Another approach to webapplication fingerprinting
Last Updated: 2018-04-30 11:30:50 UTC
by Remco Verhoef (Version: 1)
It has been always important to fingerprint webapplication versions, but now in light of the recent Drupalgeddon attacks (Yet Another Drupal RCE Vulnerability and More Threat Hunting with User Agent and Drupal Exploits) it is even more important. Naturally we can detect the website by just checking the version number, but that’s not always that precise. There are a lot of applications that disable version identification or give false information, which would give a lot of false positives for possible vulnerabilities.
Websites can be identified using files like README, stylesheets, templates and other static files. Some existing tools identify version information from the outside using these, but results are not always that precise. They depend often on a (small) pre-generated database of hashes of files. A while ago I worked on another approach, using the original (git) repositories. The small (proof of concept) tool called Identify (http://github.com/dutchcoders/identify) uses not just a predefined list of hashes, but uses the original opensource repository. Being up to date to the latest version is important, and using the actual repositories will keep the tool actual. Plugins for applications like Wordpress are also within public repositories (eg http://plugins.svn.wordpress.org/) and can be probed in the same manner.

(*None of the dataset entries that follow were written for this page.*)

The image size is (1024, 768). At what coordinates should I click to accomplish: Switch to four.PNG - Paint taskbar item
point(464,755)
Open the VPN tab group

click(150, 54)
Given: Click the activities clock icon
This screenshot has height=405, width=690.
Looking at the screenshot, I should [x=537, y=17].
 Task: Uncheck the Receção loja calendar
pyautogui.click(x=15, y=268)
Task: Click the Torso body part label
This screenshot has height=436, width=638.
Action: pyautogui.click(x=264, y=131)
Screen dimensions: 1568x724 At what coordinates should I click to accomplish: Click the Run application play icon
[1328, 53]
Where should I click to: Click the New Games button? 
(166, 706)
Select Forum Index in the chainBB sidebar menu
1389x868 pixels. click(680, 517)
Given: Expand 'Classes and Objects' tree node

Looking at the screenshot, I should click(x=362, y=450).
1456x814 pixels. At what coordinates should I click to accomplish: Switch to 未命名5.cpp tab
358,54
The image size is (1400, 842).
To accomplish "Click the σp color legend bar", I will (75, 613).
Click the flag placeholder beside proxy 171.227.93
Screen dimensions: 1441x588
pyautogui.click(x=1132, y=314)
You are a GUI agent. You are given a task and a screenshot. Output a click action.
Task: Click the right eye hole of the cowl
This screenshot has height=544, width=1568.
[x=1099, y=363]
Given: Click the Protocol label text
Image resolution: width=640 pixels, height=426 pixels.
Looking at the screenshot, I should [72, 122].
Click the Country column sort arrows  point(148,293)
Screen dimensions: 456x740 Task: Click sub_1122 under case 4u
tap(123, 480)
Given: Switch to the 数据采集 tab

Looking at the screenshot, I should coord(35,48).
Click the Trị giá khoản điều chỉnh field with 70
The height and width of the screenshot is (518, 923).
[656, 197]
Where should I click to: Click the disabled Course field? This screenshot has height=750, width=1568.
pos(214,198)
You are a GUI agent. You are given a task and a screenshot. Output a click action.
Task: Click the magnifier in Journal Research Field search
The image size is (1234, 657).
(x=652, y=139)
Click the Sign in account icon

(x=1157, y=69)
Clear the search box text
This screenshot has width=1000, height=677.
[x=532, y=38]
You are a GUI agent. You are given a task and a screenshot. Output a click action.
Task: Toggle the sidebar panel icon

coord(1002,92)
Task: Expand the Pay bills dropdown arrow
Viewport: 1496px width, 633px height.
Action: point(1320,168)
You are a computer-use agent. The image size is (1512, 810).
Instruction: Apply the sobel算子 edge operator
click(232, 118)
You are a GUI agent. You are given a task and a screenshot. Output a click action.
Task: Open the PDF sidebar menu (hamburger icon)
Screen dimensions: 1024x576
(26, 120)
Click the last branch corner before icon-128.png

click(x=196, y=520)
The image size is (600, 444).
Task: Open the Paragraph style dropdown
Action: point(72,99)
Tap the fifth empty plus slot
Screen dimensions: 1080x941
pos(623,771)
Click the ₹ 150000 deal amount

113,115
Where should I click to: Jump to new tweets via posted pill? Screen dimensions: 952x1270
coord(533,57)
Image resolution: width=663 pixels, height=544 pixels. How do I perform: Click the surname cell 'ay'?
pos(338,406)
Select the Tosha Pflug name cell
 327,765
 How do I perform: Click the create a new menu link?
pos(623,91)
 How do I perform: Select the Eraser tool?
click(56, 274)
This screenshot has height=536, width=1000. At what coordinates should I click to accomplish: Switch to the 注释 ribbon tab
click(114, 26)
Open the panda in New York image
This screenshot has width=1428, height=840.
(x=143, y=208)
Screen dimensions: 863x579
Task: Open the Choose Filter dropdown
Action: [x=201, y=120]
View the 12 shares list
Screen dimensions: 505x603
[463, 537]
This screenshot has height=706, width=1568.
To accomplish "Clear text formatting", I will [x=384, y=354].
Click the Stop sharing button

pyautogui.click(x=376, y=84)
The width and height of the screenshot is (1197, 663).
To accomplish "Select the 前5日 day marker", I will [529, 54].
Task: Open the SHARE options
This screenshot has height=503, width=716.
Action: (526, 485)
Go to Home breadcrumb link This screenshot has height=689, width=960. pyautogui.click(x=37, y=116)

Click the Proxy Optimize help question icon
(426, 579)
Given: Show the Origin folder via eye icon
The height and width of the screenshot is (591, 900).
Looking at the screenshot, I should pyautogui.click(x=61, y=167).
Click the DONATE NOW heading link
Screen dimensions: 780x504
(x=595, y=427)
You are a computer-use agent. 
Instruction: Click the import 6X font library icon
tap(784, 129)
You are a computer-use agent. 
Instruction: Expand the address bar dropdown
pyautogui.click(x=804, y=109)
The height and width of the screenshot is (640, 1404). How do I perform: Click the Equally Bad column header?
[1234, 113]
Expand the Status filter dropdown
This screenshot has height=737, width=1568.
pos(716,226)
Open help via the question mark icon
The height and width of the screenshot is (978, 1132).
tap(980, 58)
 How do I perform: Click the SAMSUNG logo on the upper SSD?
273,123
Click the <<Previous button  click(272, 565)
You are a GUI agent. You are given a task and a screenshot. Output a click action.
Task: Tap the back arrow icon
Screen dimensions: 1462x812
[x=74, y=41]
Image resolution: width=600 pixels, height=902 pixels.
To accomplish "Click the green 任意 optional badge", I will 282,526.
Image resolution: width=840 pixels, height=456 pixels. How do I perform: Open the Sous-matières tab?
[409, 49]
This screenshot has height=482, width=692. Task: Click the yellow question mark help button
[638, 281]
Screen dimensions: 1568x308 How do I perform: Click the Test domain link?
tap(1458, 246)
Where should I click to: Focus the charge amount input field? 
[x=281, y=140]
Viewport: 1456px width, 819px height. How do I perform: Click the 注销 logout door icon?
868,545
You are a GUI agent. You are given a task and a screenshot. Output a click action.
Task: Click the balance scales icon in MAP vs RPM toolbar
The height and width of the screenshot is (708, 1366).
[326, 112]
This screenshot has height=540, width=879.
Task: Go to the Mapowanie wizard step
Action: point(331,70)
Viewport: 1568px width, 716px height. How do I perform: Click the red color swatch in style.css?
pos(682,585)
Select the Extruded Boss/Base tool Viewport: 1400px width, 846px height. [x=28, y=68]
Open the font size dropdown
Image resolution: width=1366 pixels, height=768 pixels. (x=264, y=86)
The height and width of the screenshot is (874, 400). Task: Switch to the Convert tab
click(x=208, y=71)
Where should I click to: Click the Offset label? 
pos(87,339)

Another advantage of using the repositories is that semantic versioned tags are being used, which makes it easy to identify accompanying vulnerabilities against the CVE database.
Identify first clones the (git) repository of the opensource content management system. Next it will do several http requests (using a predefined list, this is one of the improvements that can be made) against the target website, generate a hash and compare it against all other hashes in the repository. Those resulting files and hashes will be stored in a list, narrowing down the amount possible versions and outputting the results.
As this is just a proof of concept, I’m working on some additions to this tool. First I’d like to generate a database containing relevant hashes of static files of several repositories, which will be updated on each start. Using this database and comparing all files and hashes we could narrow the list down of uniquely identifying applications and versions, and therefore the amount of requests we need to do on the target site to identify. Less requests are better.
If the list has been narrowed down to just a single version, the next step will be to implement the CVE database to show the vulnerabilities to that specific version.